── TASK DATA ──
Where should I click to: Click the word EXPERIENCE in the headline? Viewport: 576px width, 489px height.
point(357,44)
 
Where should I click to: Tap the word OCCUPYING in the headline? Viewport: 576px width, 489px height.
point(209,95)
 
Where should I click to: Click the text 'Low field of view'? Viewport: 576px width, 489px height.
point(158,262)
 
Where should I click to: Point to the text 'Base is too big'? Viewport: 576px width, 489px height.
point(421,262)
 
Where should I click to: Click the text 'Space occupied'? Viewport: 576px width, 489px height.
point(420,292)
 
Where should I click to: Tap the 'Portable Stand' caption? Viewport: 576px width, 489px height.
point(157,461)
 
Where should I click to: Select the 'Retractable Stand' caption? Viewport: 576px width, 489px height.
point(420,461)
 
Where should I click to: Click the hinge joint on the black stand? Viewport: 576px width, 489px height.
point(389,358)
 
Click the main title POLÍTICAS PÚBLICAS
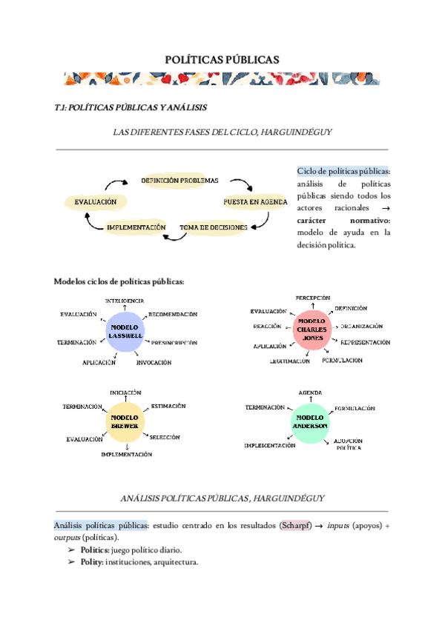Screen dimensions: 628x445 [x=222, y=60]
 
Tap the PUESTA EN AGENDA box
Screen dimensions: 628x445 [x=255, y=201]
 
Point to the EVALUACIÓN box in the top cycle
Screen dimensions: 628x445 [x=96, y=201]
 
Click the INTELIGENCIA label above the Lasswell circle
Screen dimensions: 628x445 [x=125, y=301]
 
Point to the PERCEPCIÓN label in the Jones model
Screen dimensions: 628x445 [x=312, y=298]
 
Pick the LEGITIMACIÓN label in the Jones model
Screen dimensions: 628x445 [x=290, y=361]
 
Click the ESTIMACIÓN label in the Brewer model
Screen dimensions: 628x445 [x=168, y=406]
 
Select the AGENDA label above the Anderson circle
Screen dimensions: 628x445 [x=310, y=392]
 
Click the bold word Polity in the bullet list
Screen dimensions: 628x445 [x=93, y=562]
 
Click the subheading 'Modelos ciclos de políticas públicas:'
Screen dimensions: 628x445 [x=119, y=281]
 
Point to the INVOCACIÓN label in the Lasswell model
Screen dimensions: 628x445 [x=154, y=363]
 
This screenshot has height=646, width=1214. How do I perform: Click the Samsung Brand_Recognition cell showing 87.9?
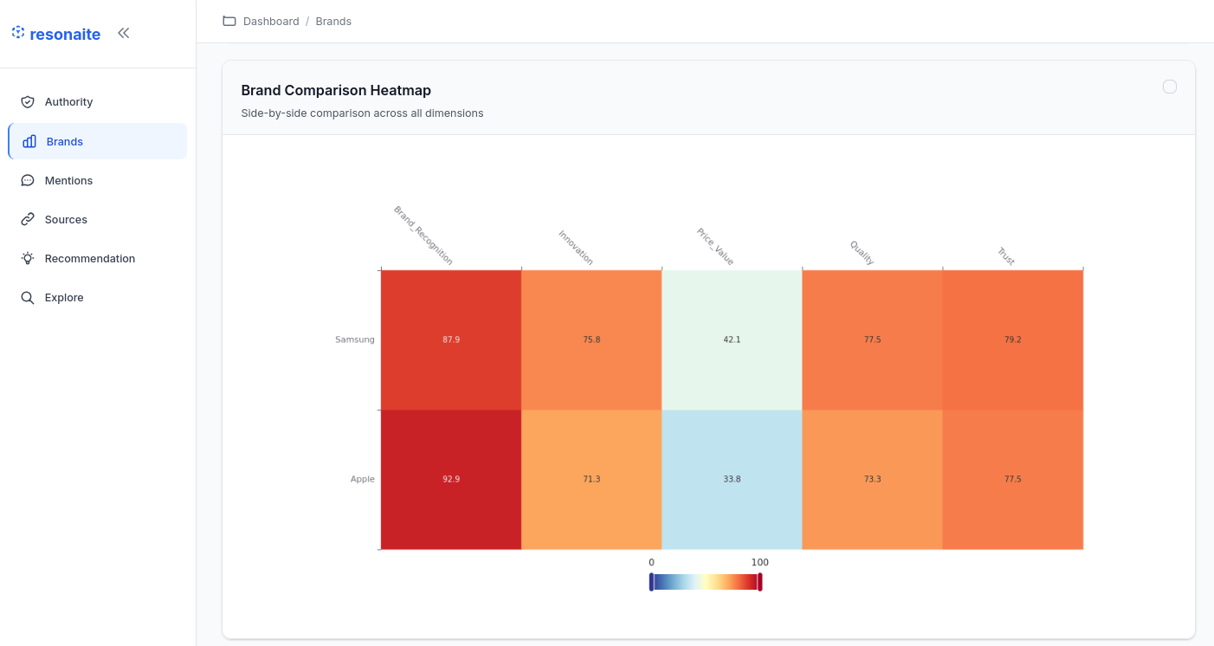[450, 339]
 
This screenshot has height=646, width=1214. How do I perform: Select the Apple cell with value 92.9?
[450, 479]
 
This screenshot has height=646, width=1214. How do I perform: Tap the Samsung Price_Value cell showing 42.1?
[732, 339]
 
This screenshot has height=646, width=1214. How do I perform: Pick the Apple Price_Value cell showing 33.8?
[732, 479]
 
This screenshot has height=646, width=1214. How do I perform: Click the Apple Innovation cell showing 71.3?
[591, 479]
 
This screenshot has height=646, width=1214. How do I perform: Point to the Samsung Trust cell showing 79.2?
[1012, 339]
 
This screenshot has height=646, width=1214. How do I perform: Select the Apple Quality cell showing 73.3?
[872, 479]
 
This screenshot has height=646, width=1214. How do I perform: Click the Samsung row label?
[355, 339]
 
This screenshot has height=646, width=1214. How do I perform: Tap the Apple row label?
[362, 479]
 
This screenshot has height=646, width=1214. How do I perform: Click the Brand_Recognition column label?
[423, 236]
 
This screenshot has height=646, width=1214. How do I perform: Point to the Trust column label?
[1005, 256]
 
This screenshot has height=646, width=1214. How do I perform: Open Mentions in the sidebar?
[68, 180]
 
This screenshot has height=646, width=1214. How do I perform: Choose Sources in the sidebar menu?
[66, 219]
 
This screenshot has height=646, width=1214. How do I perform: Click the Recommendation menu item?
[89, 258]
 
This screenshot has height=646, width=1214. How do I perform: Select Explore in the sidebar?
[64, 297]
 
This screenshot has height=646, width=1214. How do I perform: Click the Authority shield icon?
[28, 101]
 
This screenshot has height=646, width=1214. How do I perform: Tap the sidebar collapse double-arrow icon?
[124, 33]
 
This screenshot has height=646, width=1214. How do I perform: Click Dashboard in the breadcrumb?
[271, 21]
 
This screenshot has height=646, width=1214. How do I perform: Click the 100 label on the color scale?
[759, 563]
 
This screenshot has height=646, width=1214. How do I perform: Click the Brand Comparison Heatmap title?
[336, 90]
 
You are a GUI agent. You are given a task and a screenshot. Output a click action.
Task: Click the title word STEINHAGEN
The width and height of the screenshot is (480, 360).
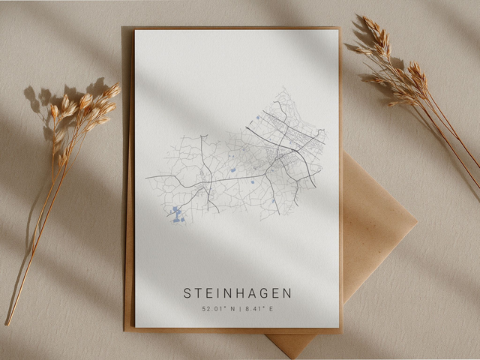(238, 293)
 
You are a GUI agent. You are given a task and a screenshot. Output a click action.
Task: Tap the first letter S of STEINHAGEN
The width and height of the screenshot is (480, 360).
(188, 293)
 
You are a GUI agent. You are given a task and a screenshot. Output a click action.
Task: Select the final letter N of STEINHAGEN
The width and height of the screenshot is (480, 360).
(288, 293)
───
> [WRITTEN TASK]: Edit the lines above by changing every "Screen dimensions" to "Display size" and keep the rest the same. Leave the pictures out of your answer.

> [WRITTEN REPLY]:
Where should I click to: Click the word EXPERIENCE in the headline? Viewport: 576px width, 489px height.
point(357,44)
 
Where should I click to: Tap the word OCCUPYING in the headline? Viewport: 576px width, 489px height.
point(209,95)
 
Where should I click to: Click the text 'Low field of view'? Viewport: 576px width, 489px height.
point(158,262)
 
Where should I click to: Point to the text 'Base is too big'? Viewport: 576px width, 489px height.
point(421,262)
 
Where should I click to: Click the text 'Space occupied'? Viewport: 576px width, 489px height.
point(420,292)
 
Where should I click to: Tap the 'Portable Stand' caption? Viewport: 576px width, 489px height.
point(157,461)
 
Where should I click to: Select the 'Retractable Stand' caption? Viewport: 576px width, 489px height.
point(420,461)
 
Where should I click to: Click the hinge joint on the black stand? Viewport: 576px width, 489px height.
point(389,358)
 
Click the main title POLÍTICAS PÚBLICAS
Display size: 628x445 [x=222, y=60]
 
Tap the PUESTA EN AGENDA box
Display size: 628x445 [x=255, y=201]
 
Point to the EVALUACIÓN box in the top cycle
Display size: 628x445 [x=96, y=201]
 
Click the INTELIGENCIA label above the Lasswell circle
Display size: 628x445 [x=125, y=301]
 
Point to the PERCEPCIÓN label in the Jones model
Display size: 628x445 [x=312, y=298]
 
Pick the LEGITIMACIÓN label in the Jones model
Display size: 628x445 [x=290, y=361]
 
Click the ESTIMACIÓN label in the Brewer model
Display size: 628x445 [x=168, y=406]
 
Select the AGENDA label above the Anderson circle
Display size: 628x445 [x=310, y=392]
 
Click the bold word Polity in the bullet list
Display size: 628x445 [x=93, y=562]
 
Click the subheading 'Modelos ciclos de políticas públicas:'
Display size: 628x445 [x=119, y=281]
 
Point to the INVOCACIÓN label in the Lasswell model
Display size: 628x445 [x=154, y=363]
 
This screenshot has height=646, width=1214. How do I perform: Click the Samsung Brand_Recognition cell showing 87.9?
[450, 339]
 
This screenshot has height=646, width=1214. How do I perform: Select the Apple cell with value 92.9?
[450, 479]
 
This screenshot has height=646, width=1214. How do I perform: Tap the Samsung Price_Value cell showing 42.1?
[732, 339]
 
This screenshot has height=646, width=1214. How do I perform: Pick the Apple Price_Value cell showing 33.8?
[732, 479]
 
This screenshot has height=646, width=1214. How do I perform: Click the Apple Innovation cell showing 71.3?
[591, 479]
 
This screenshot has height=646, width=1214. How do I perform: Point to the Samsung Trust cell showing 79.2?
[1012, 339]
 
This screenshot has height=646, width=1214. How do I perform: Select the Apple Quality cell showing 73.3?
[872, 479]
 
This screenshot has height=646, width=1214. How do I perform: Click the Samsung row label?
[355, 339]
 
This screenshot has height=646, width=1214. How do I perform: Tap the Apple row label?
[362, 479]
 
This screenshot has height=646, width=1214. How do I perform: Click the Brand_Recognition column label?
[423, 236]
 
This screenshot has height=646, width=1214. How do I perform: Point to the Trust column label?
[1005, 256]
 
This screenshot has height=646, width=1214. How do I perform: Open Mentions in the sidebar?
[68, 180]
 
This screenshot has height=646, width=1214. How do I perform: Choose Sources in the sidebar menu?
[66, 219]
 
This screenshot has height=646, width=1214. How do I perform: Click the Recommendation menu item?
[89, 258]
 
This screenshot has height=646, width=1214. How do I perform: Select Explore in the sidebar?
[64, 297]
 
This screenshot has height=646, width=1214. How do I perform: Click the Authority shield icon?
[28, 101]
 
This screenshot has height=646, width=1214. How do I perform: Tap the sidebar collapse double-arrow icon?
[124, 33]
 
This screenshot has height=646, width=1214. How do I perform: Click Dashboard in the breadcrumb?
[271, 21]
 
This screenshot has height=646, width=1214. How do I perform: Click the 100 label on the color scale?
[759, 563]
 
This screenshot has height=646, width=1214. How do I perform: Click the Brand Comparison Heatmap title?
[336, 90]
 
You are a GUI agent. You are given a task and a screenshot. Output a click action.
Task: Click the title word STEINHAGEN
The width and height of the screenshot is (480, 360).
(238, 293)
 
You are a GUI agent. You are given a task and a screenshot. Output a click action.
Task: Tap the first letter S of STEINHAGEN
The width and height of the screenshot is (480, 360).
(188, 293)
 
You are a GUI agent. You are given a task and a screenshot. Output a click action.
Task: Select the final letter N of STEINHAGEN
The width and height of the screenshot is (480, 360).
(288, 293)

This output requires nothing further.